■ EXTRACTED TEXT:
CARACAS (Reuters) – Venezuela’s opposition will on Thursday seek to maintain pressure on isolated President Nicolas Maduro after congress chief Juan Guaido swore himself in as interim head of state with the support of nations around the region.
Guaido won diplomatic backing from the United States, Canada and right-leaning Latin American governments on Wednesday after declaring himself leader before ebullient supporters who thronged the streets of Caracas in hopes of change.
The European Union said the democratic will of Venezuelans “cannot be ignored” and called for the “civil rights, freedom and safety” of Guaido to be respected, but stopped short of recognizing him as leader.
The 35-year-old industrial engineer, catapulted almost overnight to national leader, has promised free and fair elections, a transition government to revive the hyperinflation-riddled economy and an amnesty for military officers if they help push Maduro from power.
He faces the daunting task of pushing forward the transition plan without control over crucial state institutions and armed forces that have disavowed him.
Military commanders, including Defense Minister Vladimir Padrino, have so far promised to stick with socialist Maduro.
Russia, which has invested heavily in Venezuela’s oil industry and provided support to its armed forces, warned Washington against military intervention and said it would protect the country’s sovereignty.
Deputy Foreign Minister Sergei Ryabkov told Russian journal International Affairs that Moscow would defend the principle of non-interference in Venezuela’s affairs. He did not mention Maduro by name, but made clear Moscow backed his government.
Turkey took a similar line, with President Tayyip Erdogan calling Maduro to offer support.
Among investors holding defaulted debt issued by the government and state-run oil company PDVSA, the political developments fueled hopes that a resolution of the crisis might be coming closer.
Sovereign dollar and PDVSA PDVSA.UL bonds extended gains early on Thursday, having surged the previous day after Washington backed Guaido.
‘THE RIGHT TO CHOOSE’
Many opposition sympathizers are concerned Guaido could be arrested like other political activists, including his mentor Leopoldo Lopez, who remains under house arrest for his involvement in street protests in 2014.
“While it’s true that Guaido has been recognized internationally, the real power of the state is still in the hands of Nicolas Maduro,” said Ronal Rodriguez, a political science professor who focuses on Venezuela at Rosario University in Bogota.
With the country’s economy falling apart and annual inflation approaching 2 million percent, Maduro has relied extensively on the military to maintain power.
Foreign backing could allow Guaido to raise funds abroad to obtain food and medicine for a population struggling under economic crisis, Rodriguez said, but he would face challenges in getting goods through ports controlled by Maduro allies.

■ SUPPLIED ENTRIES:

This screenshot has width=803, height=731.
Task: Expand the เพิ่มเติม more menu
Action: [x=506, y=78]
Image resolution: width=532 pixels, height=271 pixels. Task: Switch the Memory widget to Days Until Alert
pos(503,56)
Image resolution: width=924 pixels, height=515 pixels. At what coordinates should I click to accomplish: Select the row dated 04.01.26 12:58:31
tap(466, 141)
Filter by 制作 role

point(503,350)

--

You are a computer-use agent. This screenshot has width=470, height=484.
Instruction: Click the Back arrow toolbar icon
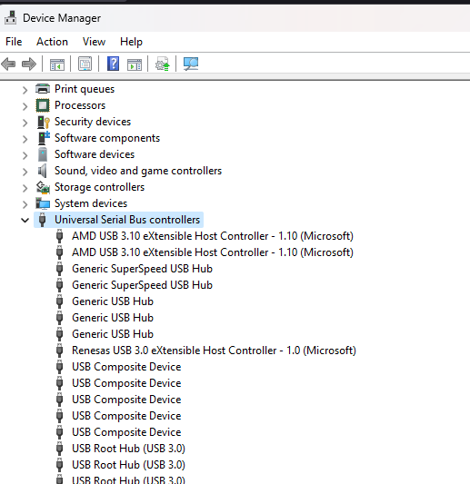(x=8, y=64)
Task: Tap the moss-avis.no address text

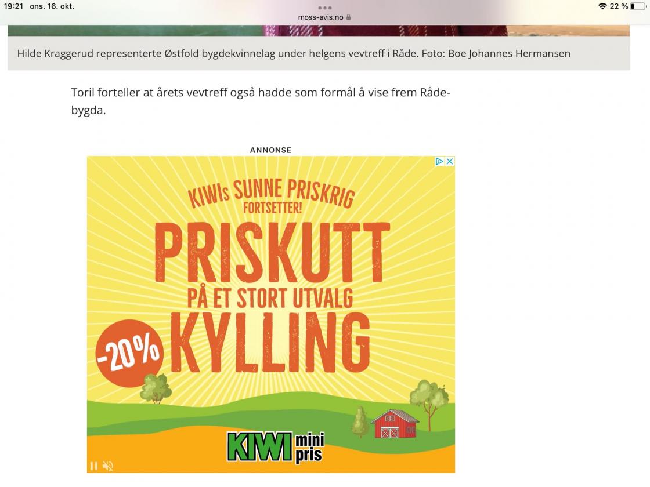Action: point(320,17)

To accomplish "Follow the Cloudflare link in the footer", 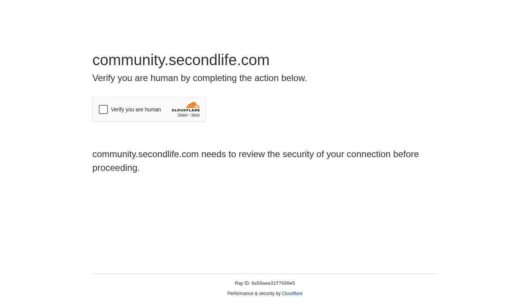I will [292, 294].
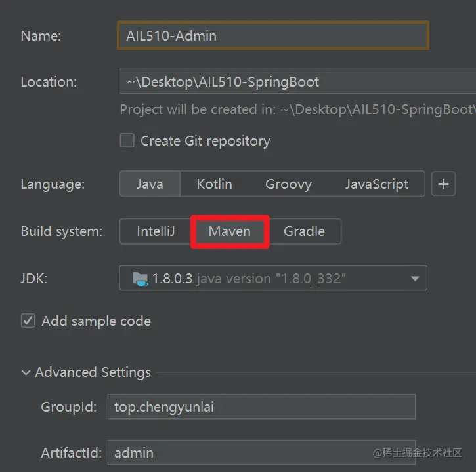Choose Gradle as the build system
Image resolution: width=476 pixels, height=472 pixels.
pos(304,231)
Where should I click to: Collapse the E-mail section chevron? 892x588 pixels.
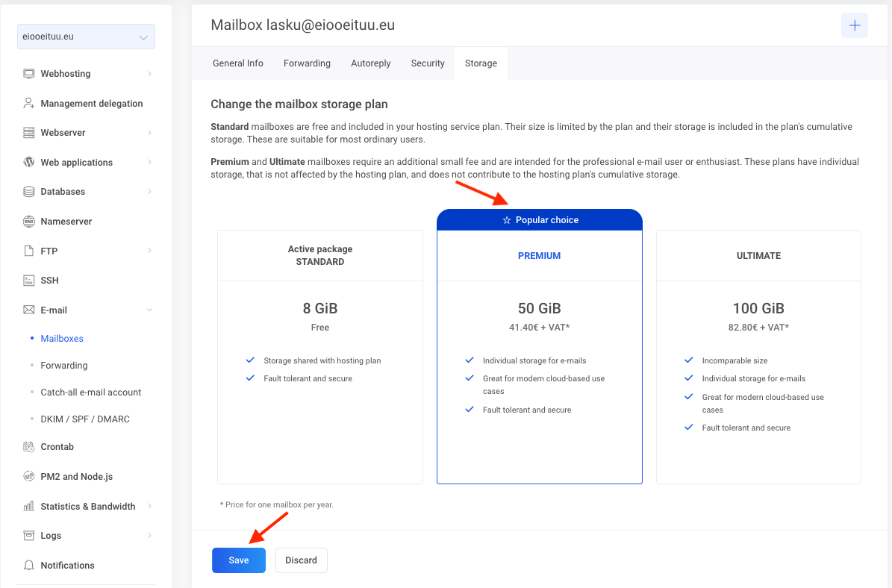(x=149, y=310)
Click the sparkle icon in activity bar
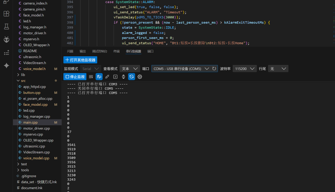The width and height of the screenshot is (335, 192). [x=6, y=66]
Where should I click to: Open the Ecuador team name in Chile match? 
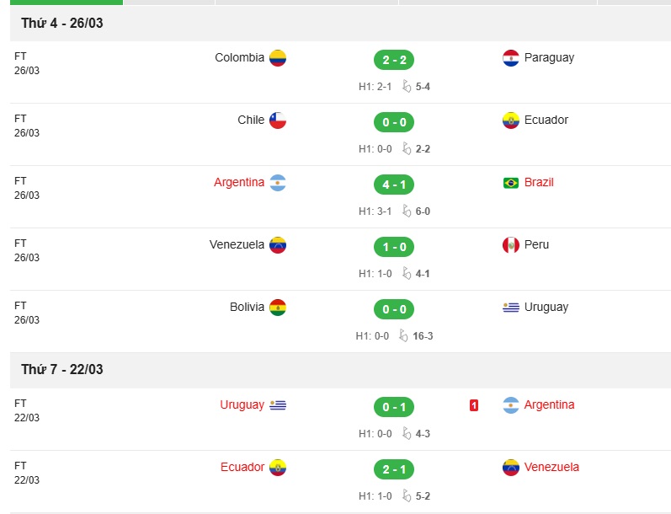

---

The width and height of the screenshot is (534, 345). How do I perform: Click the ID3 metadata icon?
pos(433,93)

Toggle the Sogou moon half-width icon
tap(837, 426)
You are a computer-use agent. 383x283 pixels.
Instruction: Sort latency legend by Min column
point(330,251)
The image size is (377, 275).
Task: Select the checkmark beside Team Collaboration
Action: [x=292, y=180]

■ PROBLEM DETAILS:
Please copy the Venezuela article starting with "Sovereign dollar and" and going on through "protests in 2014.", renaming "sympathizers" as "supporters". Use nothing but the Venezuela article for your answers.

■ ANSWER SPACE:
Sovereign dollar and PDVSA PDVSA.UL bonds extended gains early on Thursday, having surged the previous day after Washington backed Guaido.
‘THE RIGHT TO CHOOSE’
Many opposition supporters are concerned Guaido could be arrested like other political activists, including his mentor Leopoldo Lopez, who remains under house arrest for his involvement in street protests in 2014.